Microsoft comprou votos a favor do OOXML na Suécia (cá nem foi preciso comprar…)
publicado 31 Agosto 2007 em tecnosfera.Sem tempo para tradução nem largura de banda para maiores cuidados, aqui ficam excertos em inglês da notícia da PC World, que tem diversos links para as fontes e para outras notícias relacionadas (um bom trabalho, indeed).
A estratégia em Portugal terá sido diferente? Penso que sim. Os portugueses é mais lentilhas.
Microsoft Employee Offered Incentives for OOXML Support
An employee at Microsoft’s Swedish subsidiary offered to pay partners to vote to approve the Office Open XML document format as an ISO standard, the company admitted Wednesday.
Microsoft Corp. admitted Wednesday that an employee at its Swedish subsidiary offered monetary compensation to partners for voting in favor of the Office Open XML document format’s approval as an ISO standard.
Microsoft said the offer, when discovered, was quickly retracted and that its Sweden managers voluntarily notified the SIS, the national standards body.
The vast majority of the companies that joined SIS at the last moment to vote in favor of Open XML, according to that report, are Microsoft certified partners.
Besides Sweden, there are unconfirmed reports of last-minute appearances by Microsoft allies to vote in favor of Open XML in countries such as Norway, Colombia, Switzerland and Portugal.
- 1 Trackback on Set 3rd, 2007 at 18:27
- 2 Pingback on Set 5th, 2007 at 13:07


O voto foi considerado nulo (ver http://www.heise.de/english/newsticker/news/95270) pelo que a Suécia deverá abster-se - já não há tempo para nova votação.
Thanks, Pedro.
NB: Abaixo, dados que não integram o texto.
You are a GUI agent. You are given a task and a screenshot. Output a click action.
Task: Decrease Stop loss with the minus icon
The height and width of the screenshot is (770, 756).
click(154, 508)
O voto português também devia ser considerado nulo. Não houve confissão nem ninguém assumiu nada, mas as provas circunstanciais da manipulação do sentido de voto pela Microsoft parecem-me suficientes.
Não segui de perto este problema (ia lendo algumas notícias) pelo que não sei quais os critérios para escolha de entidades para a comissão mas alguém me poderia explicar o porquê de estarem duas câmaras municipais na comissão portuguesa (e porquê aquelas duas e não outras quaisquer ou um representante de todas as câmaras)?